At this point, I feel that the only thing PostgreSQL is missing relative to the other leading brands is a face-to-face sales force out knocking on doors and taking people to lunch. All the technical aspects — scale, concurrency, integration with authentication/authorisation directories, cryptographic support, granular security roles and row-level security — that’s all there. If there’s concern about “enterprise” PostgreSQL it’s almost certainly a perception issue, not a features issue.
GIS Pro: Can you speak about the cost of ownership for PostGIS – are there any formal studies done which illustrate the comparative cost between different spatial data stores? Or are there any useful anecdotal case studies out there?
PR: The software cost for PostGIS is certainly lower, starting from the zero-dollar acquisition cost. Once you get into running it, the external support cost can be as low as zero for organisations that feel safe without a net, into the thousands for commercial PostgreSQL support from companies like EnterpriseDB or 2ndQuadrant. They are almost always a fraction of equivalent big vendor maintenance prices though.
The staff cost of ownership is a weird one. On the one hand, the base cost of someone who describes themselves as a “Proprietary DBA” is always going to be fairly pricey. There’s also an assumption that a DBA does “DBA things” exclusively. Generally, people don’t DBA a ‘proprietary’ database instance off the side of their desk. So there’s an “organisation size” filter right away in the market for the staff of these proprietary companies.

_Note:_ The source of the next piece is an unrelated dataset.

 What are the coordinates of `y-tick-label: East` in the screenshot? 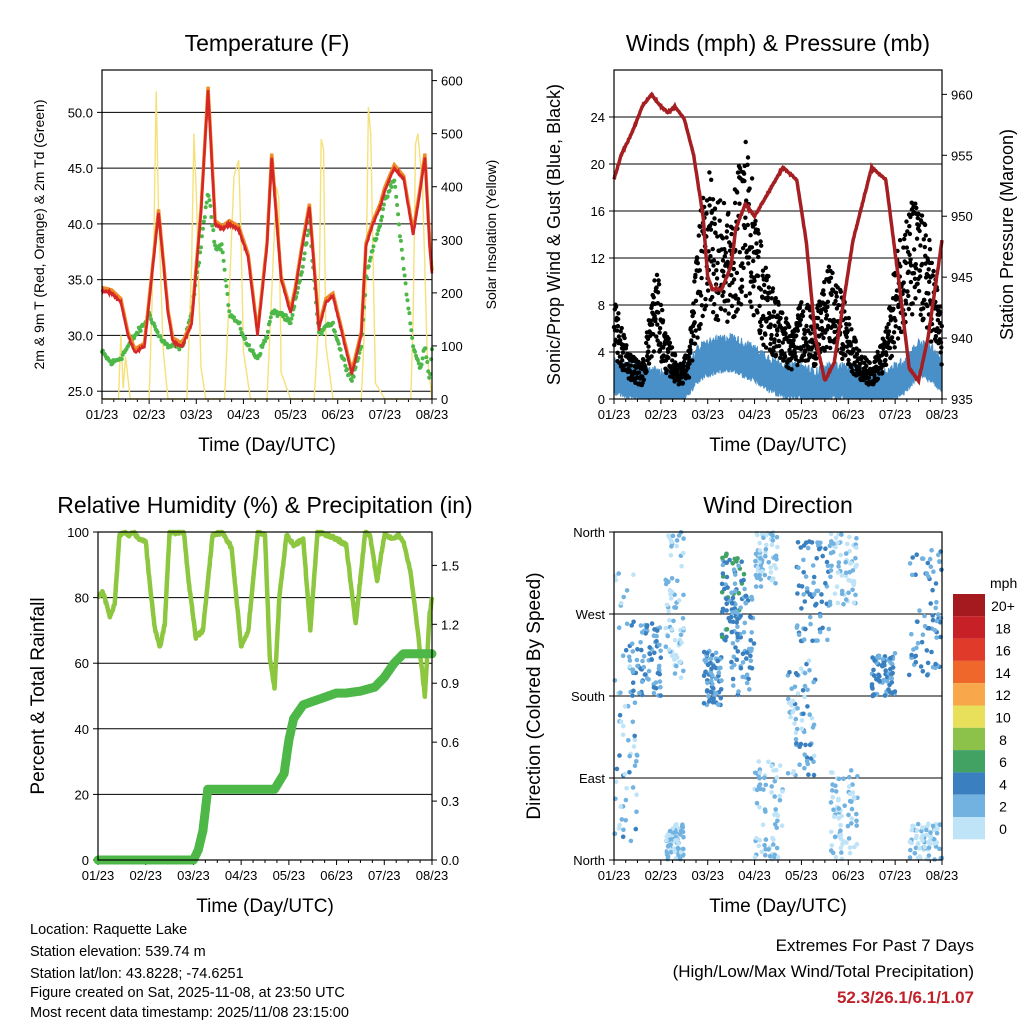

The flip side is that, while lots of people have enough PostgreSQL experience to keep a modest installation up and running and backed up, the population of people with deep PostgreSQL administrative DBA experience is still small and growing. At this point, the best bet for getting a full-time “PostgreSQL DBA” is actually to hire a DBA of a proprietary company and have them train themselves up on PostgreSQL details, as the broader DBA concepts transfer over just fine.

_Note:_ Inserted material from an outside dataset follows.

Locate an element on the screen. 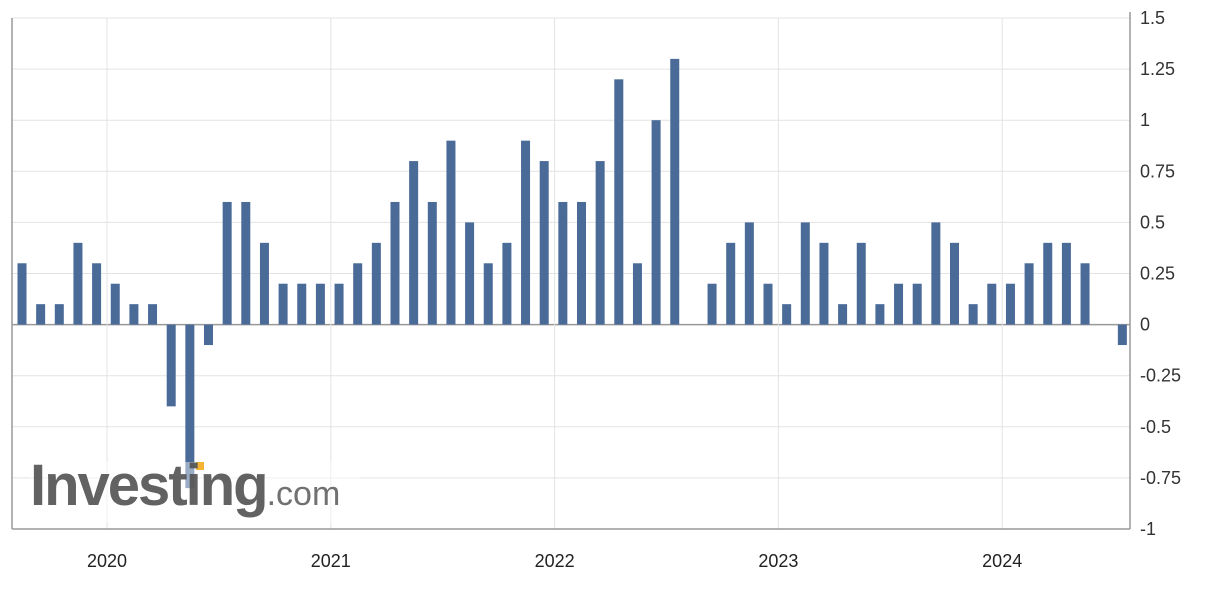 Image resolution: width=1206 pixels, height=590 pixels. x-tick-label: 2022 is located at coordinates (555, 561).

GIS Pro: A GIS manager planning a deployment, trying to choose an appropriate geospatial datastore, and looking at PostgreSQL/PostGIS as an option might take some comfort from knowing that it has been used in large deployments by other organisations elsewhere. Can you give some examples of where this is the case? And what kind of data volumes have been managed in these settings?
PR: The example I keep coming back to is one of the oldest: the French National Mapping Agency started managing their national planimetric base in PostGIS over 10 years ago. At this point, it’s practically a legacy system. That’s a big operational data set, over 150 million features, and I think they chose PostGIS in a fair comparison over the likes of proprietary tools.

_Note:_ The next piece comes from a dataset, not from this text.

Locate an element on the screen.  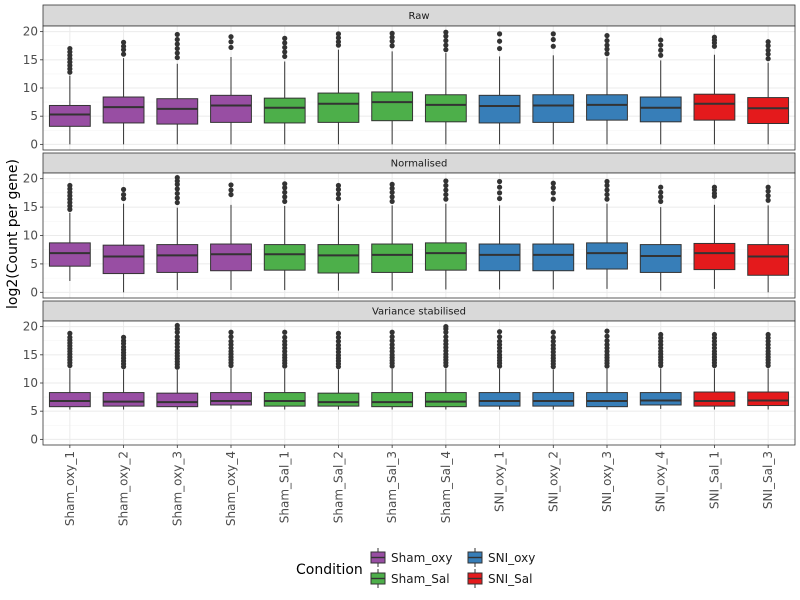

In terms of size, there are a number of organisations in the UK that load and work with the Ordnance Survey MasterMap product in PostGIS. That’s a data set of over 500 million features. Most GIS managers don’t have a problem of that scale to deal with.
And of course, it’s worth mentioning that OpenStreetMap runs their service on a couple of beefy PostgreSQL servers. That’s a world’s worth of data under continuous editing load. They don’t use PostGIS spatial types for their raw data model, but PostGIS is used behind the rendering chain that spits out the visual representation of OSM you see on the web.
GIS Pro: Finally, can you speak a bit about the future and where the demand may be, particularly in terms of addressing the unstructured data trend?
PR: NoSQL turned out to be a bit of a flash-in-the-pan, and PostgreSQL learned the two important lessons it needed from that moment: first, treat unstructured data as a first-class citizen, with a JSON data type; and second, be prepared to scale horizontally. Thankfully, developments in terms of JSON support for building non-schema constrained apps that are not schema-constrained, the development of a scalable multi-master PostgreSQL extension, and improved support for partitioning and foreign data access in the community development have changed all of this.